OBJECTIVE. Write out the lines from the one containing "At what coordinates should I click to accomplish: Open" through the one containing "Screen dimensions: 1382x844 [x=556, y=122]", exactly as they appear.

-- BEGIN RECORDS PROVIDED --

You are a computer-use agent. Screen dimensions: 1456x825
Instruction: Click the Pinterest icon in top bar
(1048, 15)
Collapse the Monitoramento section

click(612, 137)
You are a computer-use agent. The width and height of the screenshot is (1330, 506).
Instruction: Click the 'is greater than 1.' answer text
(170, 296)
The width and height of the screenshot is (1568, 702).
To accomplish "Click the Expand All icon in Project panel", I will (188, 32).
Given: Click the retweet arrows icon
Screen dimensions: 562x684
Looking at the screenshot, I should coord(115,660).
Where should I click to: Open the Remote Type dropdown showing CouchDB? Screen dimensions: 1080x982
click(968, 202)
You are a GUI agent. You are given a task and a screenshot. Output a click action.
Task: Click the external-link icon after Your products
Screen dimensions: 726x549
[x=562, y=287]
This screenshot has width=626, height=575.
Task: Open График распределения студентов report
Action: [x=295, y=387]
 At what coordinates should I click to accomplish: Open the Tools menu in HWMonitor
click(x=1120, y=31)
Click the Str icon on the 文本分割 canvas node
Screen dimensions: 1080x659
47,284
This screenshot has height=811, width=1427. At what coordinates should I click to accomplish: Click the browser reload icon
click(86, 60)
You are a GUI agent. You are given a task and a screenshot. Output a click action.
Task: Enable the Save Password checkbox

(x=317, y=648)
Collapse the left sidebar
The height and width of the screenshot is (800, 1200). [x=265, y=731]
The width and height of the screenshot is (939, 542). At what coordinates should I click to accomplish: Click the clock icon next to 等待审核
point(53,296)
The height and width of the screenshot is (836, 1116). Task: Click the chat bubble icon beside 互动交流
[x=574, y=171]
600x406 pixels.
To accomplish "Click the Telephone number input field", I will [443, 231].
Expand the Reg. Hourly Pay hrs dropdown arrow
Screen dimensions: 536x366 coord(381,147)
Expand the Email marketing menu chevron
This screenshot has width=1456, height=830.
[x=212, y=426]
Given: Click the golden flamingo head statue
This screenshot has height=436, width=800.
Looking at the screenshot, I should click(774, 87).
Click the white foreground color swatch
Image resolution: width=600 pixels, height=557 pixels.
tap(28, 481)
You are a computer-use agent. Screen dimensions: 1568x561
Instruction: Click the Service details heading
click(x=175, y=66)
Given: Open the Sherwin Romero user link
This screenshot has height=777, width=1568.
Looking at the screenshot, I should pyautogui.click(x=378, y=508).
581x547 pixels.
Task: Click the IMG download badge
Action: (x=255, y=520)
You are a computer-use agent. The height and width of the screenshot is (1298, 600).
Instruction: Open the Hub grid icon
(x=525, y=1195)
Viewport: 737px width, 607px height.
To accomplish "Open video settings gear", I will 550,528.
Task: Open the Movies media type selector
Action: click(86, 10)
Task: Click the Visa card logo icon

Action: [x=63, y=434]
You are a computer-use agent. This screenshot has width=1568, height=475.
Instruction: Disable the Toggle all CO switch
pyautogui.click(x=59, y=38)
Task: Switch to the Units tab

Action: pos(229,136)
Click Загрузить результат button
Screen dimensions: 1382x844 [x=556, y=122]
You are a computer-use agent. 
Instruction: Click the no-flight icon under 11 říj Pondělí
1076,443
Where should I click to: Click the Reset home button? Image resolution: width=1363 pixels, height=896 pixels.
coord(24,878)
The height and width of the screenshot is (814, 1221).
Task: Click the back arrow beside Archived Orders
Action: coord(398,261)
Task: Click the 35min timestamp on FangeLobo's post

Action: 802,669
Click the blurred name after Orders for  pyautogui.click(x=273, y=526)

-- END RECORDS PROVIDED --

CORRECT RESPONSE.
 At what coordinates should I click to accomplish: Open the Tools menu in HWMonitor
click(x=1120, y=31)
Click the Str icon on the 文本分割 canvas node
Screen dimensions: 1080x659
47,284
This screenshot has height=811, width=1427. At what coordinates should I click to accomplish: Click the browser reload icon
click(86, 60)
You are a GUI agent. You are given a task and a screenshot. Output a click action.
Task: Enable the Save Password checkbox

(x=317, y=648)
Collapse the left sidebar
The height and width of the screenshot is (800, 1200). [x=265, y=731]
The width and height of the screenshot is (939, 542). At what coordinates should I click to accomplish: Click the clock icon next to 等待审核
point(53,296)
The height and width of the screenshot is (836, 1116). Task: Click the chat bubble icon beside 互动交流
[x=574, y=171]
600x406 pixels.
To accomplish "Click the Telephone number input field", I will [443, 231].
Expand the Reg. Hourly Pay hrs dropdown arrow
Screen dimensions: 536x366 coord(381,147)
Expand the Email marketing menu chevron
This screenshot has width=1456, height=830.
[x=212, y=426]
Given: Click the golden flamingo head statue
This screenshot has height=436, width=800.
Looking at the screenshot, I should click(774, 87).
Click the white foreground color swatch
Image resolution: width=600 pixels, height=557 pixels.
tap(28, 481)
You are a computer-use agent. Screen dimensions: 1568x561
Instruction: Click the Service details heading
click(x=175, y=66)
Given: Open the Sherwin Romero user link
This screenshot has height=777, width=1568.
Looking at the screenshot, I should pyautogui.click(x=378, y=508).
581x547 pixels.
Task: Click the IMG download badge
Action: (x=255, y=520)
You are a computer-use agent. The height and width of the screenshot is (1298, 600).
Instruction: Open the Hub grid icon
(x=525, y=1195)
Viewport: 737px width, 607px height.
To accomplish "Open video settings gear", I will 550,528.
Task: Open the Movies media type selector
Action: click(86, 10)
Task: Click the Visa card logo icon

Action: [x=63, y=434]
You are a computer-use agent. This screenshot has width=1568, height=475.
Instruction: Disable the Toggle all CO switch
pyautogui.click(x=59, y=38)
Task: Switch to the Units tab

Action: pos(229,136)
Click Загрузить результат button
Screen dimensions: 1382x844 [x=556, y=122]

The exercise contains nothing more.